[HOW TO COMPLETE THIS TASK]:
Each record is to be copied exactly as written.

[PROVIDED ENTRIES]:
**********

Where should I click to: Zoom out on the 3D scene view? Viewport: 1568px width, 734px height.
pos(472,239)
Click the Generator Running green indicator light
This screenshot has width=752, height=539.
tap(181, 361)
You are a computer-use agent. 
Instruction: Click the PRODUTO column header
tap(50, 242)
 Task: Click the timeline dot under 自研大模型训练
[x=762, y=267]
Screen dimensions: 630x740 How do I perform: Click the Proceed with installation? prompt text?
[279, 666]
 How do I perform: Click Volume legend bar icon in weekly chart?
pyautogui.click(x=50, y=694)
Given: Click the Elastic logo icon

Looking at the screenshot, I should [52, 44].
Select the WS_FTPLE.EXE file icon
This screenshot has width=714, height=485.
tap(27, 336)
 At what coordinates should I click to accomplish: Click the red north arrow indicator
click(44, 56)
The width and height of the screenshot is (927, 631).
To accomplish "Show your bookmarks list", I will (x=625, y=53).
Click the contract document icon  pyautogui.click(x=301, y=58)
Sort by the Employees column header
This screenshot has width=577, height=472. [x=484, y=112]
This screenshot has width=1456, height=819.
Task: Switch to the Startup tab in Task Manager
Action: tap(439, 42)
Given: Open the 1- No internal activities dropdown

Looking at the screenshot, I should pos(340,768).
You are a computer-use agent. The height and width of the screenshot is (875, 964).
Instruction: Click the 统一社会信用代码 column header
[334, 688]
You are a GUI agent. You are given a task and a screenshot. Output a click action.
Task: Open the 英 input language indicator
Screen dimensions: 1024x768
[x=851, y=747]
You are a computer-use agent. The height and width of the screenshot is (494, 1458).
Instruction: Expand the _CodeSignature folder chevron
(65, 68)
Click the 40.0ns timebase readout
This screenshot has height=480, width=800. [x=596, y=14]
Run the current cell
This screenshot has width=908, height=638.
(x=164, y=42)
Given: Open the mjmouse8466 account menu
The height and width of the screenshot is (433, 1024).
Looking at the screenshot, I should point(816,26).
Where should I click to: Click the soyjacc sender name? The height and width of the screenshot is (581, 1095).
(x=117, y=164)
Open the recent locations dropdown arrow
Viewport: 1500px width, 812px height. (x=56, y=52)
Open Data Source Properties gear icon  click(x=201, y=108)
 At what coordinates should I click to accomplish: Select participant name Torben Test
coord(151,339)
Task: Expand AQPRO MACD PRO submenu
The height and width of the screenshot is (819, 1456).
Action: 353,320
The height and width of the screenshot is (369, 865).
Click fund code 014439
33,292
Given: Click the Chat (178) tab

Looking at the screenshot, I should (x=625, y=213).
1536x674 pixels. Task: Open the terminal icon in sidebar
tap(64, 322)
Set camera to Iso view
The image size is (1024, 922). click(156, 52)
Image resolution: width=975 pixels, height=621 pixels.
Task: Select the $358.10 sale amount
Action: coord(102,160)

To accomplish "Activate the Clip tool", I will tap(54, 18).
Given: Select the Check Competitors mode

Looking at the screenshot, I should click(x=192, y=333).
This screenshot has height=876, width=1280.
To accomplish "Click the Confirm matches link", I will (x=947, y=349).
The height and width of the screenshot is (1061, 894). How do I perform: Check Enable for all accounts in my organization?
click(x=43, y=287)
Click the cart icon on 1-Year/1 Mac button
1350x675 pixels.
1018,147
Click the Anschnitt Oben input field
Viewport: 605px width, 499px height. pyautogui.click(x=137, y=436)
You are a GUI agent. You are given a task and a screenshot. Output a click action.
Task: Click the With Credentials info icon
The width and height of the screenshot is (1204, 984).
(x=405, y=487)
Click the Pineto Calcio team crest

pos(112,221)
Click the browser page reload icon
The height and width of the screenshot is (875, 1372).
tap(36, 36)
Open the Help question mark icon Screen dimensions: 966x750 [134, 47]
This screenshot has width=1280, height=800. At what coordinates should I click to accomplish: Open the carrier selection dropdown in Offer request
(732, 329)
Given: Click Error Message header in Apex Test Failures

**********

[SOLUTION TO THE PROBLEM]:
Where should I click to: Zoom out on the 3D scene view? Viewport: 1568px width, 734px height.
pos(472,239)
Click the Generator Running green indicator light
This screenshot has width=752, height=539.
tap(181, 361)
You are a computer-use agent. 
Instruction: Click the PRODUTO column header
tap(50, 242)
 Task: Click the timeline dot under 自研大模型训练
[x=762, y=267]
Screen dimensions: 630x740 How do I perform: Click the Proceed with installation? prompt text?
[279, 666]
 How do I perform: Click Volume legend bar icon in weekly chart?
pyautogui.click(x=50, y=694)
Given: Click the Elastic logo icon

Looking at the screenshot, I should [52, 44].
Select the WS_FTPLE.EXE file icon
This screenshot has width=714, height=485.
tap(27, 336)
 At what coordinates should I click to accomplish: Click the red north arrow indicator
click(44, 56)
The width and height of the screenshot is (927, 631).
To accomplish "Show your bookmarks list", I will (x=625, y=53).
Click the contract document icon  pyautogui.click(x=301, y=58)
Sort by the Employees column header
This screenshot has width=577, height=472. [x=484, y=112]
This screenshot has width=1456, height=819.
Task: Switch to the Startup tab in Task Manager
Action: tap(439, 42)
Given: Open the 1- No internal activities dropdown

Looking at the screenshot, I should pos(340,768).
You are a computer-use agent. The height and width of the screenshot is (875, 964).
Instruction: Click the 统一社会信用代码 column header
[334, 688]
You are a GUI agent. You are given a task and a screenshot. Output a click action.
Task: Open the 英 input language indicator
Screen dimensions: 1024x768
[x=851, y=747]
You are a computer-use agent. The height and width of the screenshot is (494, 1458).
Instruction: Expand the _CodeSignature folder chevron
(65, 68)
Click the 40.0ns timebase readout
This screenshot has height=480, width=800. [x=596, y=14]
Run the current cell
This screenshot has width=908, height=638.
(x=164, y=42)
Given: Open the mjmouse8466 account menu
The height and width of the screenshot is (433, 1024).
Looking at the screenshot, I should point(816,26).
Where should I click to: Click the soyjacc sender name? The height and width of the screenshot is (581, 1095).
(x=117, y=164)
Open the recent locations dropdown arrow
Viewport: 1500px width, 812px height. (x=56, y=52)
Open Data Source Properties gear icon  click(x=201, y=108)
 At what coordinates should I click to accomplish: Select participant name Torben Test
coord(151,339)
Task: Expand AQPRO MACD PRO submenu
The height and width of the screenshot is (819, 1456).
Action: 353,320
The height and width of the screenshot is (369, 865).
Click fund code 014439
33,292
Given: Click the Chat (178) tab

Looking at the screenshot, I should (x=625, y=213).
1536x674 pixels. Task: Open the terminal icon in sidebar
tap(64, 322)
Set camera to Iso view
The image size is (1024, 922). click(156, 52)
Image resolution: width=975 pixels, height=621 pixels.
Task: Select the $358.10 sale amount
Action: coord(102,160)

To accomplish "Activate the Clip tool", I will tap(54, 18).
Given: Select the Check Competitors mode

Looking at the screenshot, I should click(x=192, y=333).
This screenshot has height=876, width=1280.
To accomplish "Click the Confirm matches link", I will (x=947, y=349).
The height and width of the screenshot is (1061, 894). How do I perform: Check Enable for all accounts in my organization?
click(x=43, y=287)
Click the cart icon on 1-Year/1 Mac button
1350x675 pixels.
1018,147
Click the Anschnitt Oben input field
Viewport: 605px width, 499px height. pyautogui.click(x=137, y=436)
You are a GUI agent. You are given a task and a screenshot. Output a click action.
Task: Click the With Credentials info icon
The width and height of the screenshot is (1204, 984).
(x=405, y=487)
Click the Pineto Calcio team crest

pos(112,221)
Click the browser page reload icon
The height and width of the screenshot is (875, 1372).
tap(36, 36)
Open the Help question mark icon Screen dimensions: 966x750 [134, 47]
This screenshot has width=1280, height=800. At what coordinates should I click to accomplish: Open the carrier selection dropdown in Offer request
(732, 329)
Given: Click Error Message header in Apex Test Failures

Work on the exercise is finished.